RBS “squeezed struggling businesses to boost profits”

The Royal Bank of Scotland (RBS) secretly tried to profit from struggling businesses, a BBC report has revealed.

Leaked documents, exposed by the BBC, show that the bank had purchased assets cheaply from failing businesses it claimed to be helping.

The BBC claims that RBS staff could boost their bonuses by finding firms which could be squeezed in a project titled: “dash for cash”.

The documents, leaked by a whistle-blower, supposedly support three-year-old allegations made by Lawrence Tomlinson, the Government’s former Entrepreneur in Residence.

In 2013, he had accused RBS of “deliberately putting viable businesses on a path to destruction while aiming to pick up their assets on the cheap”.

The documents show that operation “dash for cash” was ramped up during the 2007/8 financial crisis, targeting almost 12,000 struggling companies.

They show that bank staff were rewarded with higher bonuses based on fees collected for “restructuring business customer’s debts”.

Staff were also asked to actively search for businesses eligible for restructuring.

Between 2007 and 2012, the value of loans to customers increased by more than 500 per cent to an estimated £65 billion.

Small business owners involved in the scandal say they have “not only lost their businesses but also experienced family break-ups and deteriorating physical and mental health” due to the way the bank treated them. The BBC report that others have been made homeless or bankrupted.

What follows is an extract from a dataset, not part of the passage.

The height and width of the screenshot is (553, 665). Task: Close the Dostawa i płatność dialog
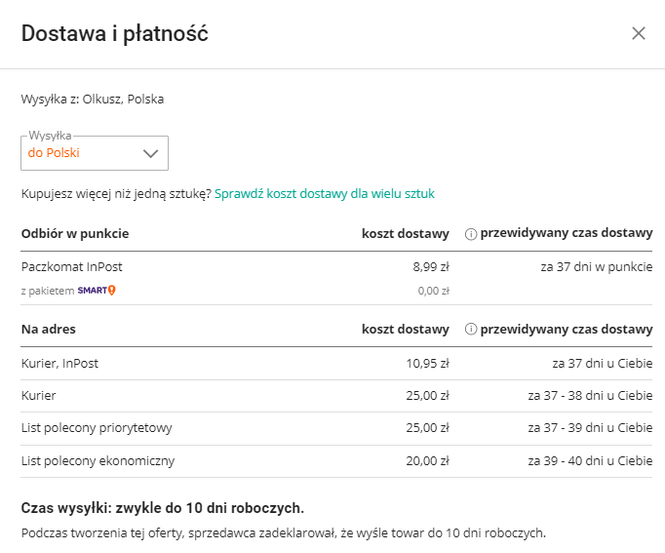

The bank told the BBC: “RBS has been very clear that GRG’s role was to protect the bank’s position. In the aftermath of the financial crisis we did not always meet our own high standards and we let some of our SME customers down.

“Since that time, RBS has become a different bank and significant structural and cultural changes have been put in place, including how we deal with customers in financial distress.”